Jakarta, Program pelaksanaan Jaminan Kesehatan Nasional (JKN) bertujuan menyediakan akses layanan kesehatan pada seluruh masyarakat Indonesia. Lantas dari segi obat-obatan, agar biaya tetap efisien namun tak menurunkan kualitas pelayanan, mana yang harus dipilih?
"Tingginya biaya pengobatan, yang antara lain disebabkan oleh kurangnya keampuhan suatu obat, akan berdampak pada beratnya beban pembiayaan program JKN," ujar Luthfi Mardiansyah, Ketua International Pharmaceutical Manufacturers Group (IPMG), dalam media briefing yang diselenggarakan di Hotel Aston Rasuna, Jl HR Rasuna Said, Jakarta, Selasa (20/5/2014).

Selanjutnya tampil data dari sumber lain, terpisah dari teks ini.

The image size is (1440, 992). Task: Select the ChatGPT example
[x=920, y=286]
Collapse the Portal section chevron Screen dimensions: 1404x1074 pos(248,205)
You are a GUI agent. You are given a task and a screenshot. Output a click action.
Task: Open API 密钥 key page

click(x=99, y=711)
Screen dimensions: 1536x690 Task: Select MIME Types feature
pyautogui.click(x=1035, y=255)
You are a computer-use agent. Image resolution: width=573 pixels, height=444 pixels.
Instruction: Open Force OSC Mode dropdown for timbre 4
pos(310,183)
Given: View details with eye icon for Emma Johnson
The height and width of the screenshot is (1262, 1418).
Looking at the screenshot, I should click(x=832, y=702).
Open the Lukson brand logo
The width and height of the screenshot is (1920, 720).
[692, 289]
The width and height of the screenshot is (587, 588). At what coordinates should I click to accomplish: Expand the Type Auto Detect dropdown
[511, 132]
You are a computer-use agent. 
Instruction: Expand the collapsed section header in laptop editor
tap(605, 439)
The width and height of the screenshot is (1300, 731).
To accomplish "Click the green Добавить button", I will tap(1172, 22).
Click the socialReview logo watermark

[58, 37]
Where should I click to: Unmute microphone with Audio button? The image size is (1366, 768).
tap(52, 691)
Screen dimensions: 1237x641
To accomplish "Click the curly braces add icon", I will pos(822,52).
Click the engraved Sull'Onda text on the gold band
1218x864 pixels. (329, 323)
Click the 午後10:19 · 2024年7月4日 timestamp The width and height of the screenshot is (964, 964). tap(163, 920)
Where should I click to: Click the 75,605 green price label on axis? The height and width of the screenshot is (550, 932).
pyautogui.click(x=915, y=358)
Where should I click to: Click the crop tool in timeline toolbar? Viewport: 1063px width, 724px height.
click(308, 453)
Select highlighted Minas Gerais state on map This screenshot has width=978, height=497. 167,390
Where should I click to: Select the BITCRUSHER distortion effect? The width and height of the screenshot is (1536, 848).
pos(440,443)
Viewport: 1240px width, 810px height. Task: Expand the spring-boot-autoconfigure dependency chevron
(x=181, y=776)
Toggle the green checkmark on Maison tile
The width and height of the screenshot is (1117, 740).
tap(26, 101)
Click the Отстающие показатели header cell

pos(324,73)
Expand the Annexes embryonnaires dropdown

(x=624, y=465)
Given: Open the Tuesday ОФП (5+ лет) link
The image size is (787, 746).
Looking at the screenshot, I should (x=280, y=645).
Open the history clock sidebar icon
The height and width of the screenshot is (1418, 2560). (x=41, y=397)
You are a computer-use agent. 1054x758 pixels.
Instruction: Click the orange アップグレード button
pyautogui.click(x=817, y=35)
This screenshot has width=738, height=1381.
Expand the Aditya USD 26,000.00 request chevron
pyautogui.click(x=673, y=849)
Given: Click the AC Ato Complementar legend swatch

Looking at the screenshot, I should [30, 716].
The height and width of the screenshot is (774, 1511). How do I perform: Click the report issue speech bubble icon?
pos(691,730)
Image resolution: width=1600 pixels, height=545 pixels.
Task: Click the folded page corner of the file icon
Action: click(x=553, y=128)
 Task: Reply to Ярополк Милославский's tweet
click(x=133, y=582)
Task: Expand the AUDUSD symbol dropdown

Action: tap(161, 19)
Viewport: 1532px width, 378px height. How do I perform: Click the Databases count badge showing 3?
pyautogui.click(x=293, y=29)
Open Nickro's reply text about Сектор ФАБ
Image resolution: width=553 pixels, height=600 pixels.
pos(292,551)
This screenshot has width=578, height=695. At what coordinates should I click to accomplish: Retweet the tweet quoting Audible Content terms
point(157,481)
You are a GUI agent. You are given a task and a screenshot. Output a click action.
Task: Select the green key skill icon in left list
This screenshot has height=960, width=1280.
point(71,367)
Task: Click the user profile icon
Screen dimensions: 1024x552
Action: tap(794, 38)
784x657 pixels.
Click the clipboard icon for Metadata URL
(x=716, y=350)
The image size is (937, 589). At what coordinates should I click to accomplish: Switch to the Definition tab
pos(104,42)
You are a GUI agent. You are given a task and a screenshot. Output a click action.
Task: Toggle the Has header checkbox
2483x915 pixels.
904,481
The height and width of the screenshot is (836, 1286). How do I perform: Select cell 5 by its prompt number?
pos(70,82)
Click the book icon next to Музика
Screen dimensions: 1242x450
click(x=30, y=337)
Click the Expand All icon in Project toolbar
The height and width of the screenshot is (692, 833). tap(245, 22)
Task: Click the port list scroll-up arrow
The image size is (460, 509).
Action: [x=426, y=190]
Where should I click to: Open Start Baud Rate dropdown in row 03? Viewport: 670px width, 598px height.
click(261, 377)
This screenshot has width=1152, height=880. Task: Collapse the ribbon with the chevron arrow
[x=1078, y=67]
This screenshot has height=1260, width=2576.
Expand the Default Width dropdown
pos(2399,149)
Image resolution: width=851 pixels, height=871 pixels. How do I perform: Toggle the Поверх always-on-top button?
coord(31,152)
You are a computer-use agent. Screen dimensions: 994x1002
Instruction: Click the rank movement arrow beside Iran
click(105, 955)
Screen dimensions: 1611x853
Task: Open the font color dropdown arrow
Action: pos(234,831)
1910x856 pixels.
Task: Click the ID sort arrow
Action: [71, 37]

Oleh sebab itu peningkatan kesadaran mengenai praktik kesehatan, khususnya efisiensi pembiayaan dalam sektor industri farmasi, menjadi penting untuk meningkatkan sistem pelayanan kesehatan di Indonesia.
Sementara diungkapkan oleh Ketua Ikatan Apoteker Indonesia (IAI), Drs Nurul Falah Eddy Pariang, Apt, bahwa jika sebelumnya obat dijadikan komoditi dagang, maka saat ini apoteker harus lebih 'muncul' dan memberikan penjelasan efisien.
Obat bukan sekadar murah atau efektif, tapi juga perlu diperhatikan hal-hal lainnya seperti dari sisi efek samping, interaksi (agar dipahami jarak konsumsi obat yang tepat), dan lain-lain. Sehingga harapannya efek terapi obat, apapun jenisnya, bisa maksimal dirasakan pasien.
"Yang pasti dalam JKN dokter 'dipaksa' berubah sikap dan lebih peduli. Dengan sistem pembayaran kapitasi dan INA-CBGs, risiko akibat obat tak lagi ada di pasien tapi juga ada di dokter. Dia harus berpikir agar obat tak cuma efektif, tapi dari sisi biaya juga efisien," terang pakar ekonomi kesehatan FKM UI, Prof dr Hasbullah Thabrany, MPH, Dr.PH.
Dengan JKN, dokter dan rumah sakit sepatutnya bisa bekerja secara tim untuk menilai dan memilih obat yg cost-effective, bukan sekadar murah. "Kalau agak mahal tapi efektifitasnya tinggi, saya lebih pilih itu," tegas Prof Hasbullah.